• **Input for this task**:
'''

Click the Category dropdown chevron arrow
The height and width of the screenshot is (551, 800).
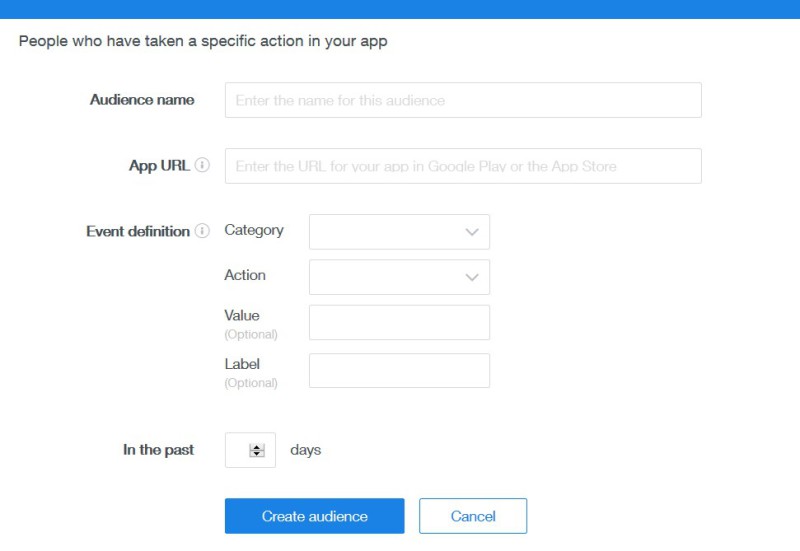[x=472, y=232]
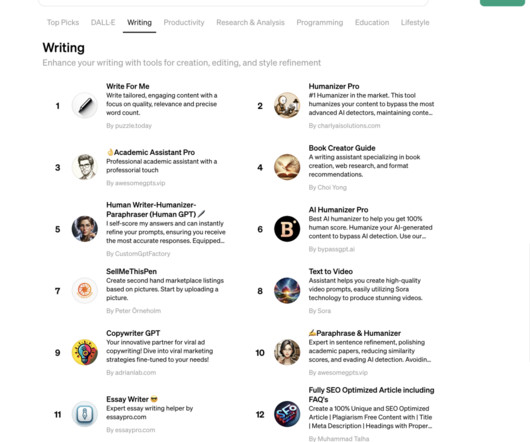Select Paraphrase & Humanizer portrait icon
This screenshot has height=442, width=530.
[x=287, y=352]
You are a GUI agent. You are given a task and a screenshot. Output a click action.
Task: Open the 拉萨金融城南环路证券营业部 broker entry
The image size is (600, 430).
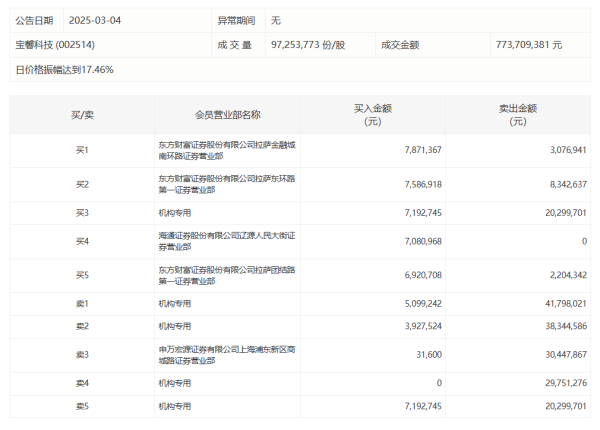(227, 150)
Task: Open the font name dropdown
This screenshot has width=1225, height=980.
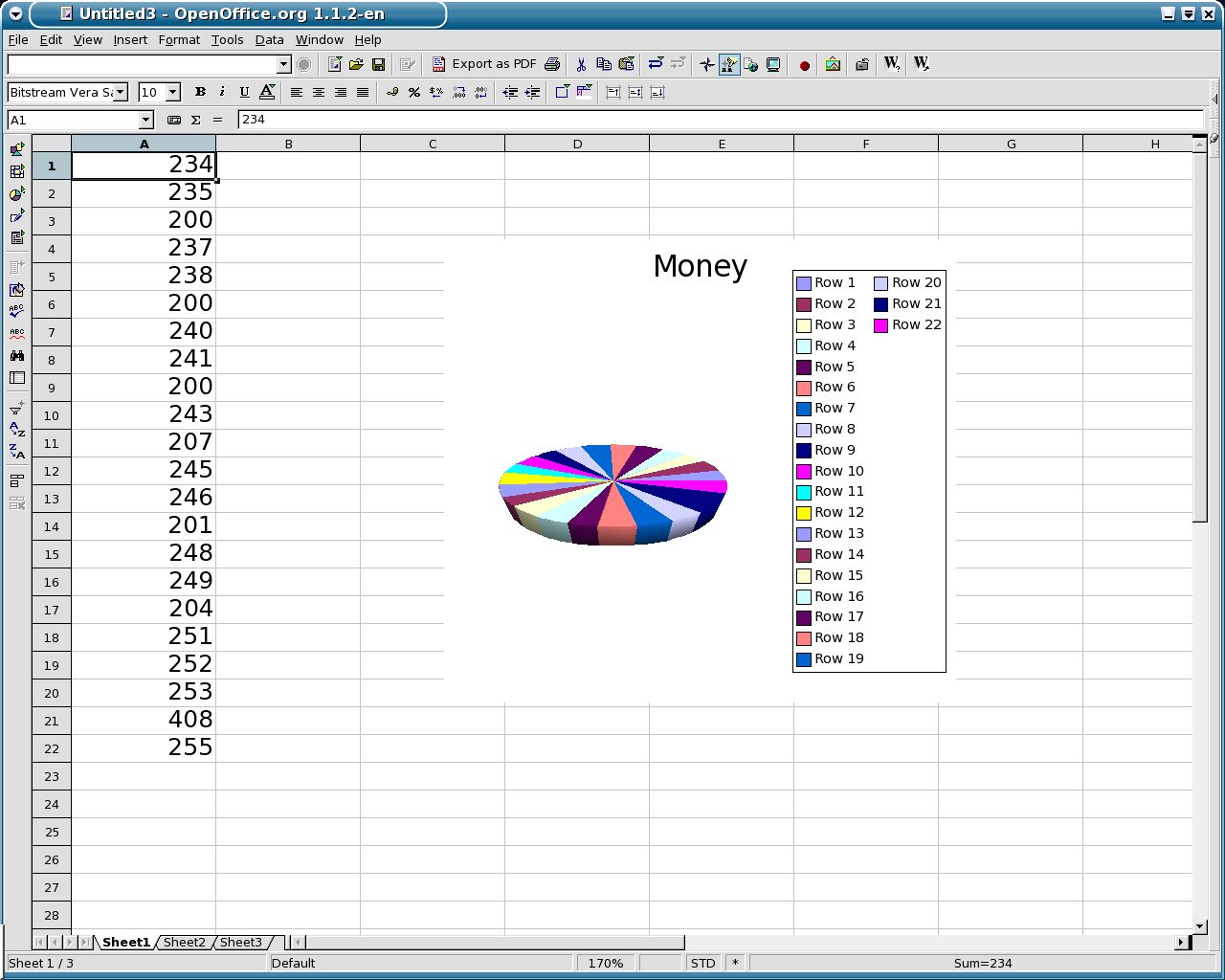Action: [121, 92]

'''
'''

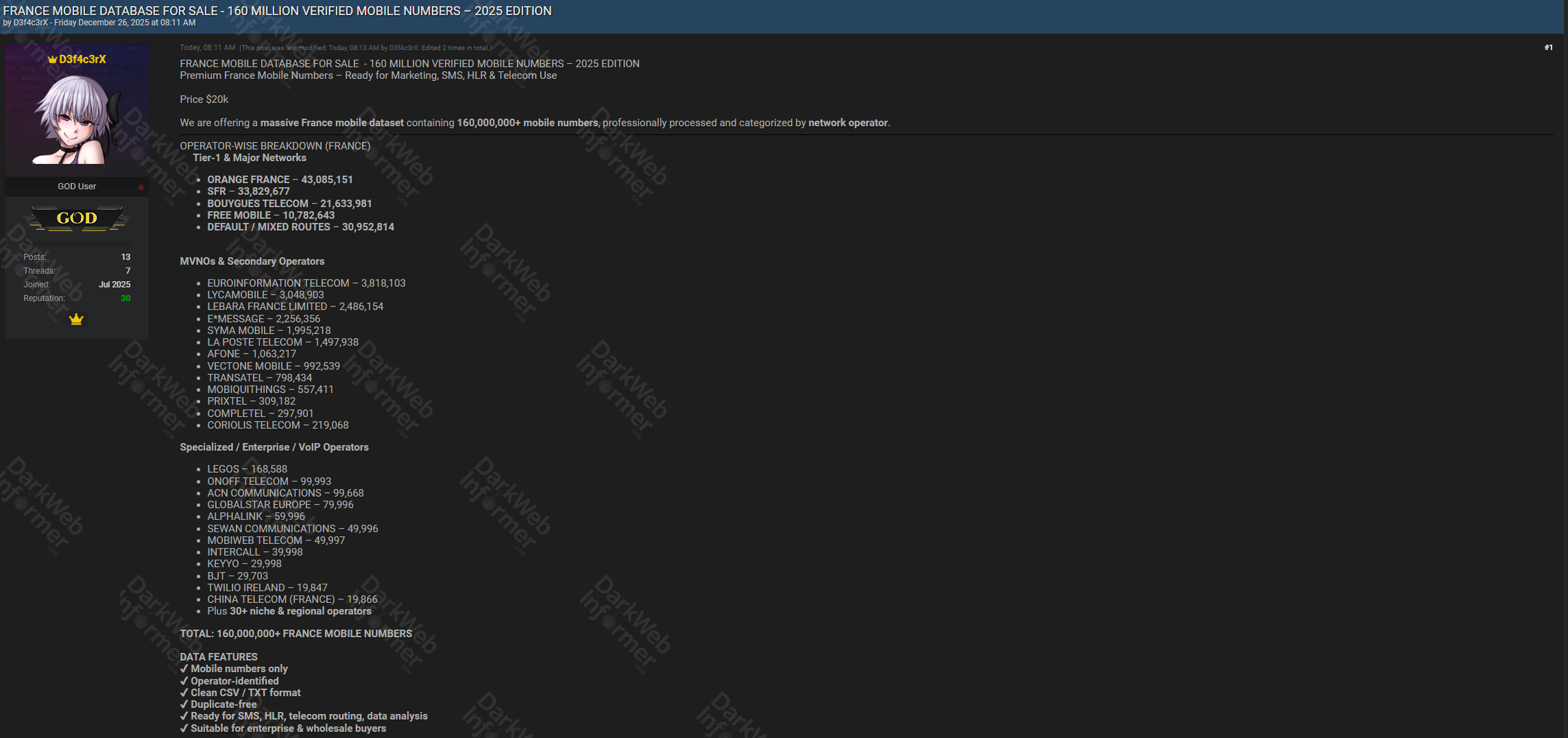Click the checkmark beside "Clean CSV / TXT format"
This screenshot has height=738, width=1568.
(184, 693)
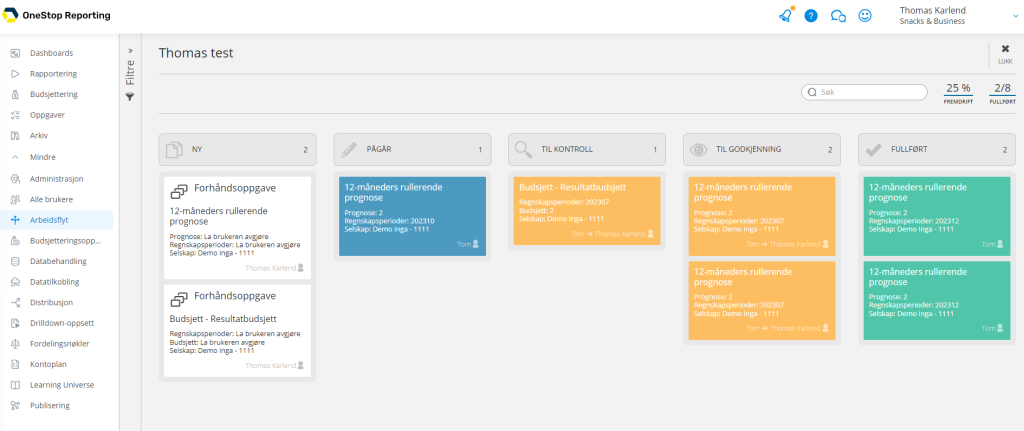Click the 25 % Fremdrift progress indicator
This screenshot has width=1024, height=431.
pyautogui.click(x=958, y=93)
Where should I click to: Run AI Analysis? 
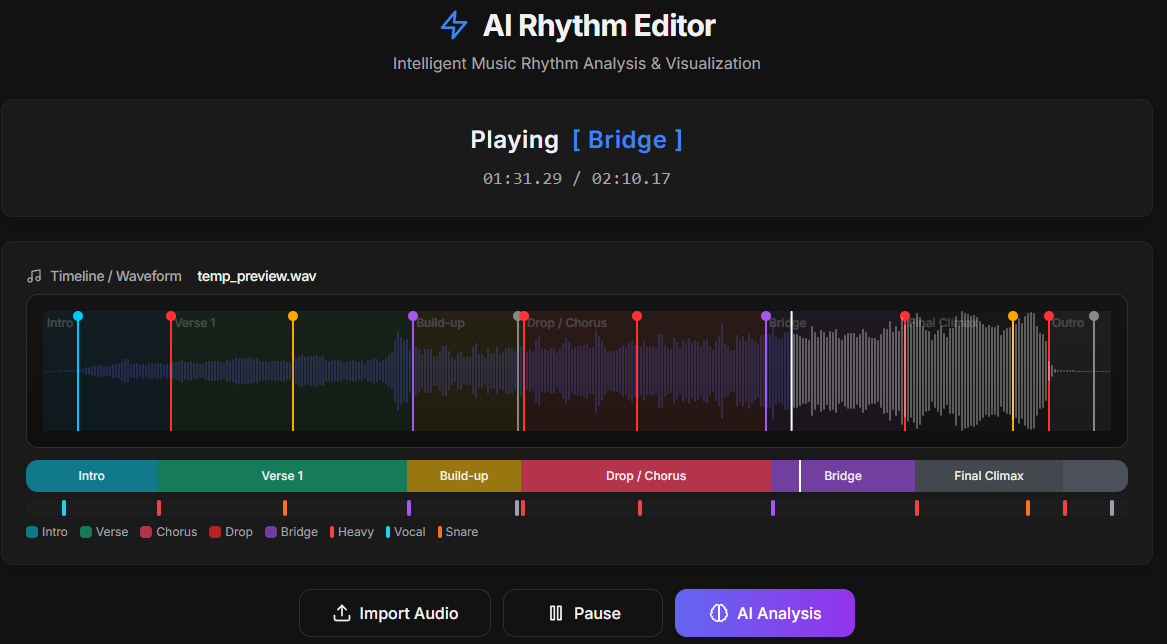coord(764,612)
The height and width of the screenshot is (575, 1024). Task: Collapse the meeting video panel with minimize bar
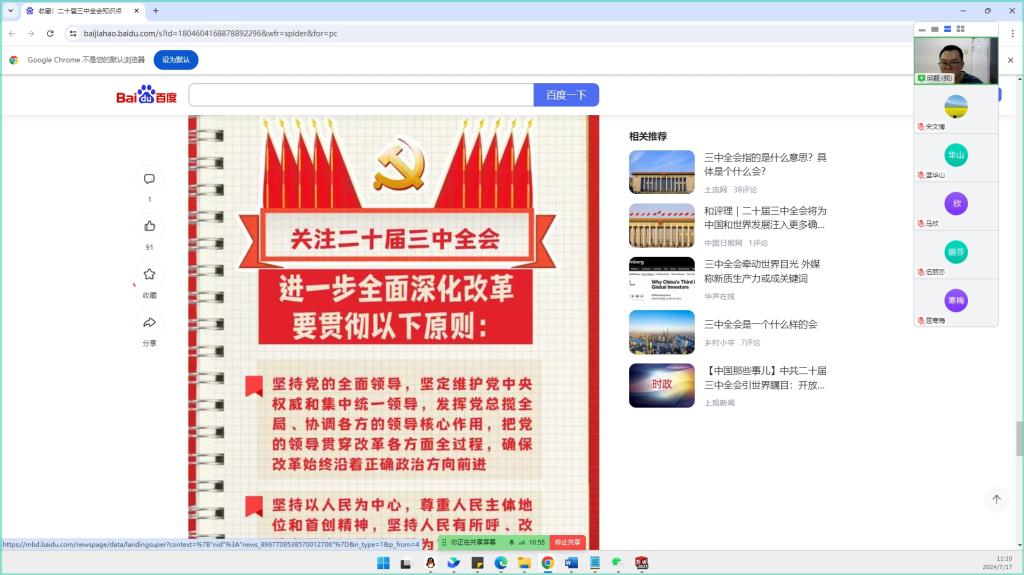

'''
'''

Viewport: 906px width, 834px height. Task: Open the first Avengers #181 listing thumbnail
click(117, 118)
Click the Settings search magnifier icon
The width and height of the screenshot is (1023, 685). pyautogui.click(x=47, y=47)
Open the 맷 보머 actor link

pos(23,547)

'''

• **Task goal**: Please count the lines in the records above that contain the word "dropdown", matching case exactly, and give only the number.

• **Solution for this problem**: 2